**EXERCISE:** Look through the records below and give the number of lines holding the string "height", nothing more.

**INFORMATION PROVIDED:**
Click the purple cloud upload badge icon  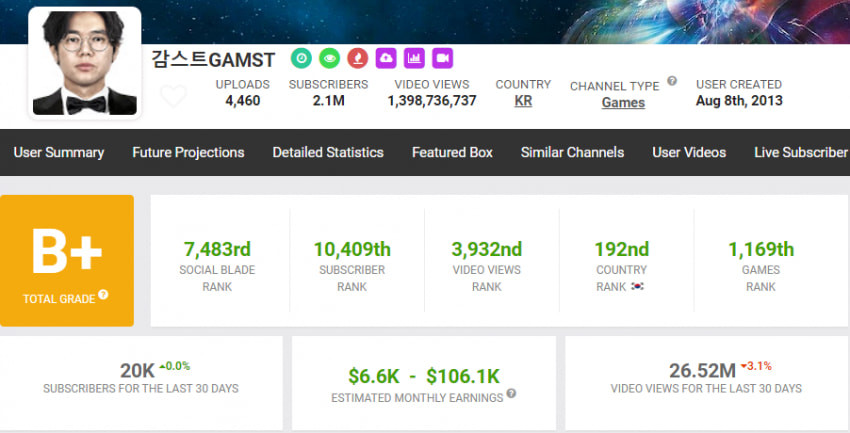click(x=386, y=58)
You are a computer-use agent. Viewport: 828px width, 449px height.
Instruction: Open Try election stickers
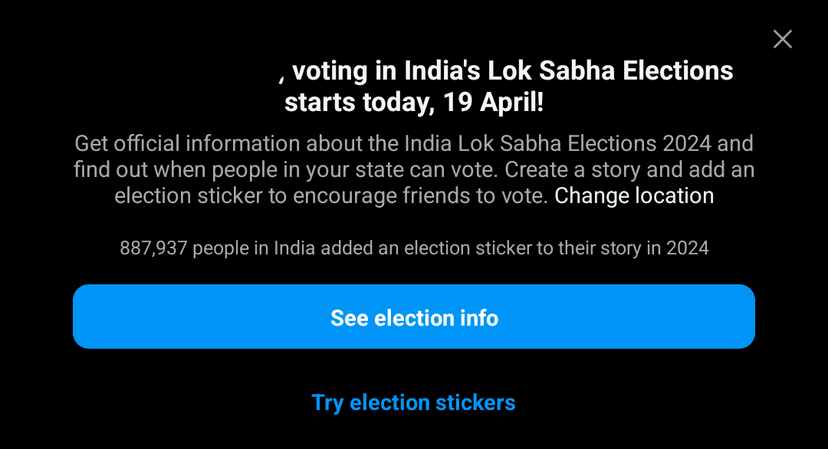tap(413, 402)
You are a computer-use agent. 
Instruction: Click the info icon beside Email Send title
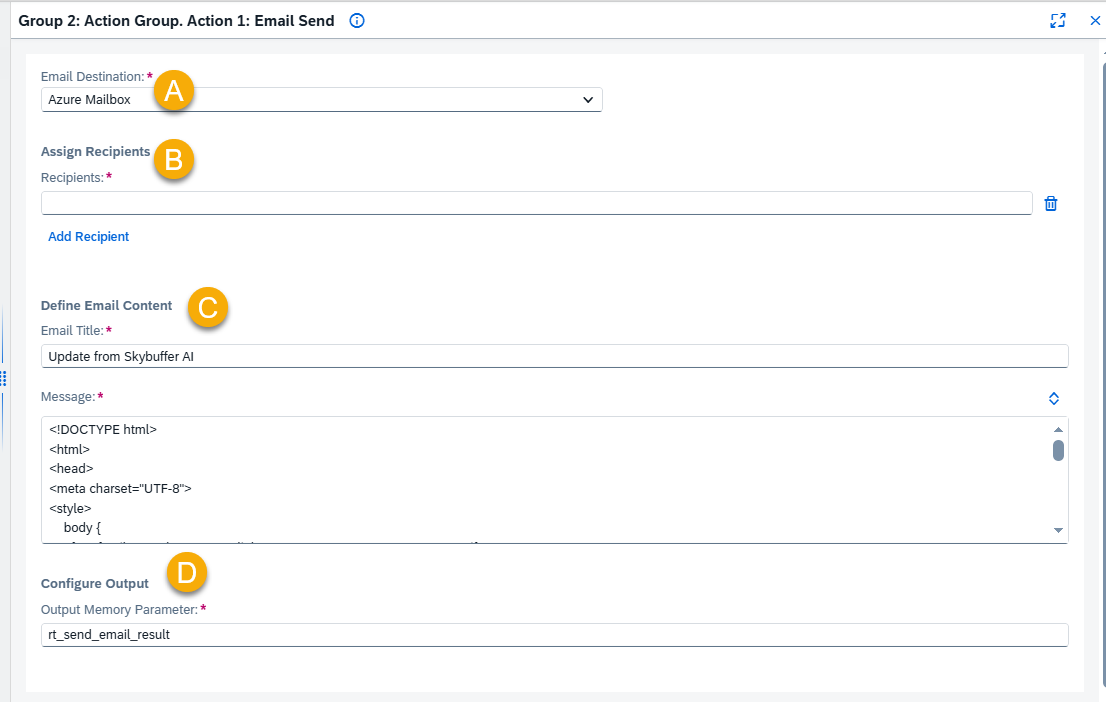tap(357, 20)
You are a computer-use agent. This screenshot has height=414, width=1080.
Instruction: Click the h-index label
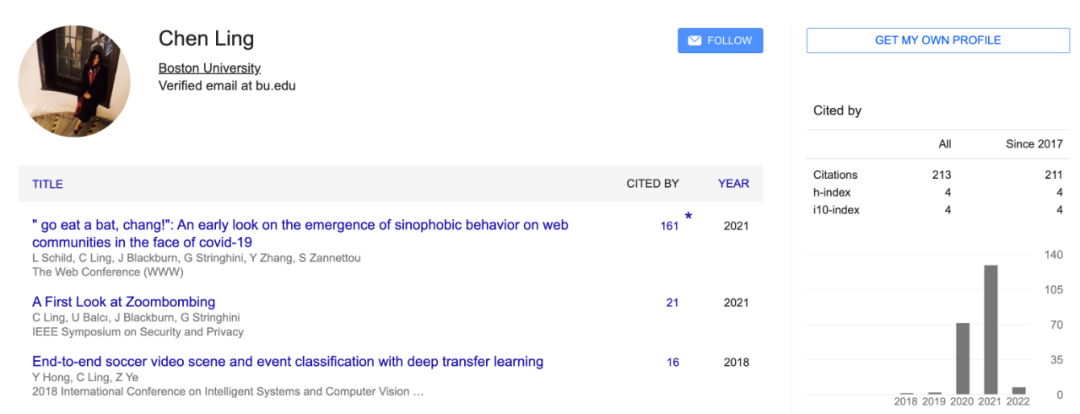(x=831, y=192)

**RESPONSE TO THE EXERCISE:** 2